▶ [WHAT THE TASK ASKS]
Reproduce all of the data, making sure that no line differs from the original.

(Stored items)
=== Begin Enclosure ===
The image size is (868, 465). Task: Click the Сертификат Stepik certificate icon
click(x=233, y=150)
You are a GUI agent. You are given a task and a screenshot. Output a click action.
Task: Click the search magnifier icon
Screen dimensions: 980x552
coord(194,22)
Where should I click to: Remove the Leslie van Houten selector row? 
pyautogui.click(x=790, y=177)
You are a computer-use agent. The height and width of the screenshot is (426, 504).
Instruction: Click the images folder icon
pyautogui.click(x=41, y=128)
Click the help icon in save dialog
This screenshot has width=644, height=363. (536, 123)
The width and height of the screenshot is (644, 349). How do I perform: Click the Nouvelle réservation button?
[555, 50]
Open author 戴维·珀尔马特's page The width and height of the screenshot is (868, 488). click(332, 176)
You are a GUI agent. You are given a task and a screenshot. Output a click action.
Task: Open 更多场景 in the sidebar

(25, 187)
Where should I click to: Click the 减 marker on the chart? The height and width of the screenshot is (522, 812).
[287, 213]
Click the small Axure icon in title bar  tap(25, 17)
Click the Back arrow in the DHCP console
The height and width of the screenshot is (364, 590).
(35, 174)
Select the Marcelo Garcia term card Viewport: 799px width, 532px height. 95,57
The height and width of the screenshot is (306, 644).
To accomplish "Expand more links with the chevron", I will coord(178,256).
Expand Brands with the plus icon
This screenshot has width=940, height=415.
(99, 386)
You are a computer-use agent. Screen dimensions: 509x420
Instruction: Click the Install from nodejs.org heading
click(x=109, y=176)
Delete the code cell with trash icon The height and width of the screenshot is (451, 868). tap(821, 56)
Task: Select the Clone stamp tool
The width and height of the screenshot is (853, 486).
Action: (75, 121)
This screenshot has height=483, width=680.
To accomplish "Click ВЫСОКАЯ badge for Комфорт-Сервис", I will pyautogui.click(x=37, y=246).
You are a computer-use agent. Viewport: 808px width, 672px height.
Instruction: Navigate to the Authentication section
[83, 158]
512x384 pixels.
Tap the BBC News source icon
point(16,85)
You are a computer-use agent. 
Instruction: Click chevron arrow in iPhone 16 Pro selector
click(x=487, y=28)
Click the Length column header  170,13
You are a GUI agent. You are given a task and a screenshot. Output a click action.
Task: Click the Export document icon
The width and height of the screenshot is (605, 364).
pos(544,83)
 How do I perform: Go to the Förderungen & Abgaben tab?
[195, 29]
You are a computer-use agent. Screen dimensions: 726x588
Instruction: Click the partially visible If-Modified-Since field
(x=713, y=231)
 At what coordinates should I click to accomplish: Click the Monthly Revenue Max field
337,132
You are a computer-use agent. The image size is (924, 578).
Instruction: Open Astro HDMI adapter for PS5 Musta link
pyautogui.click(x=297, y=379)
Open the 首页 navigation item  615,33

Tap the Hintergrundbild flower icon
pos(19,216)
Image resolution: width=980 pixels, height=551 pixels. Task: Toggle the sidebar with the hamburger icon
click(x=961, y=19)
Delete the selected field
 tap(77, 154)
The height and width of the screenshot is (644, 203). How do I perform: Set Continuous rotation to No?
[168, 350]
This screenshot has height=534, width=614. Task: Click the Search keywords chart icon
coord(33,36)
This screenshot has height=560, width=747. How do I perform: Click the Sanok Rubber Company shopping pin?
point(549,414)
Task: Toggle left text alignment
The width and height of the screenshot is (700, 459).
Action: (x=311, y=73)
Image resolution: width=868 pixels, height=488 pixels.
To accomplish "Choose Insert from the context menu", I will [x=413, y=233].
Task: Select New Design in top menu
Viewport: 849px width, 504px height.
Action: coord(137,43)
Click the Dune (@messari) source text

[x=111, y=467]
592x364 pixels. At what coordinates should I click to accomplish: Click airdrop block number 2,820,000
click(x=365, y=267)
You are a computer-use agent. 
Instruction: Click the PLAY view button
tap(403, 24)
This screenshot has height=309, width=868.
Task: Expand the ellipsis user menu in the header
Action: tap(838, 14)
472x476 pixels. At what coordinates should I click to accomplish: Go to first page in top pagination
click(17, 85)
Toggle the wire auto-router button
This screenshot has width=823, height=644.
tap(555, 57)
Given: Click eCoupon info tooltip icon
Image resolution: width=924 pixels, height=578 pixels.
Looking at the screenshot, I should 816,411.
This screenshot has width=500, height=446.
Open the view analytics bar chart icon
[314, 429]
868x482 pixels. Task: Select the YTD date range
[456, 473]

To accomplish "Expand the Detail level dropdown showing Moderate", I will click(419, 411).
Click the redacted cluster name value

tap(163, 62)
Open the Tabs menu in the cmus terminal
=== End Enclosure ===
▶ [COMPLETED EXERCISE]
The image size is (868, 465). Task: Click the Сертификат Stepik certificate icon
click(x=233, y=150)
You are a GUI agent. You are given a task and a screenshot. Output a click action.
Task: Click the search magnifier icon
Screen dimensions: 980x552
coord(194,22)
Where should I click to: Remove the Leslie van Houten selector row? 
pyautogui.click(x=790, y=177)
You are a computer-use agent. The height and width of the screenshot is (426, 504).
Instruction: Click the images folder icon
pyautogui.click(x=41, y=128)
Click the help icon in save dialog
This screenshot has width=644, height=363. (536, 123)
The width and height of the screenshot is (644, 349). How do I perform: Click the Nouvelle réservation button?
[555, 50]
Open author 戴维·珀尔马特's page The width and height of the screenshot is (868, 488). click(332, 176)
You are a GUI agent. You are given a task and a screenshot. Output a click action.
Task: Open 更多场景 in the sidebar

(25, 187)
Where should I click to: Click the 减 marker on the chart? The height and width of the screenshot is (522, 812).
[287, 213]
Click the small Axure icon in title bar  tap(25, 17)
Click the Back arrow in the DHCP console
The height and width of the screenshot is (364, 590).
(35, 174)
Select the Marcelo Garcia term card Viewport: 799px width, 532px height. 95,57
The height and width of the screenshot is (306, 644).
To accomplish "Expand more links with the chevron", I will coord(178,256).
Expand Brands with the plus icon
This screenshot has width=940, height=415.
(99, 386)
You are a computer-use agent. Screen dimensions: 509x420
Instruction: Click the Install from nodejs.org heading
click(x=109, y=176)
Delete the code cell with trash icon The height and width of the screenshot is (451, 868). tap(821, 56)
Task: Select the Clone stamp tool
The width and height of the screenshot is (853, 486).
Action: (75, 121)
This screenshot has height=483, width=680.
To accomplish "Click ВЫСОКАЯ badge for Комфорт-Сервис", I will pyautogui.click(x=37, y=246).
You are a computer-use agent. Viewport: 808px width, 672px height.
Instruction: Navigate to the Authentication section
[83, 158]
512x384 pixels.
Tap the BBC News source icon
point(16,85)
You are a computer-use agent. 
Instruction: Click chevron arrow in iPhone 16 Pro selector
click(x=487, y=28)
Click the Length column header  170,13
You are a GUI agent. You are given a task and a screenshot. Output a click action.
Task: Click the Export document icon
The width and height of the screenshot is (605, 364).
pos(544,83)
 How do I perform: Go to the Förderungen & Abgaben tab?
[195, 29]
You are a computer-use agent. Screen dimensions: 726x588
Instruction: Click the partially visible If-Modified-Since field
(x=713, y=231)
 At what coordinates should I click to accomplish: Click the Monthly Revenue Max field
337,132
You are a computer-use agent. The image size is (924, 578).
Instruction: Open Astro HDMI adapter for PS5 Musta link
pyautogui.click(x=297, y=379)
Open the 首页 navigation item  615,33

Tap the Hintergrundbild flower icon
pos(19,216)
Image resolution: width=980 pixels, height=551 pixels. Task: Toggle the sidebar with the hamburger icon
click(x=961, y=19)
Delete the selected field
 tap(77, 154)
The height and width of the screenshot is (644, 203). How do I perform: Set Continuous rotation to No?
[168, 350]
This screenshot has height=534, width=614. Task: Click the Search keywords chart icon
coord(33,36)
This screenshot has height=560, width=747. How do I perform: Click the Sanok Rubber Company shopping pin?
point(549,414)
Task: Toggle left text alignment
The width and height of the screenshot is (700, 459).
Action: (x=311, y=73)
Image resolution: width=868 pixels, height=488 pixels.
To accomplish "Choose Insert from the context menu", I will [x=413, y=233].
Task: Select New Design in top menu
Viewport: 849px width, 504px height.
Action: coord(137,43)
Click the Dune (@messari) source text

[x=111, y=467]
592x364 pixels. At what coordinates should I click to accomplish: Click airdrop block number 2,820,000
click(x=365, y=267)
You are a computer-use agent. 
Instruction: Click the PLAY view button
tap(403, 24)
This screenshot has height=309, width=868.
Task: Expand the ellipsis user menu in the header
Action: tap(838, 14)
472x476 pixels. At what coordinates should I click to accomplish: Go to first page in top pagination
click(17, 85)
Toggle the wire auto-router button
This screenshot has width=823, height=644.
tap(555, 57)
Given: Click eCoupon info tooltip icon
Image resolution: width=924 pixels, height=578 pixels.
Looking at the screenshot, I should 816,411.
This screenshot has width=500, height=446.
Open the view analytics bar chart icon
[314, 429]
868x482 pixels. Task: Select the YTD date range
[456, 473]

To accomplish "Expand the Detail level dropdown showing Moderate", I will click(419, 411).
Click the redacted cluster name value

tap(163, 62)
Open the Tabs menu in the cmus terminal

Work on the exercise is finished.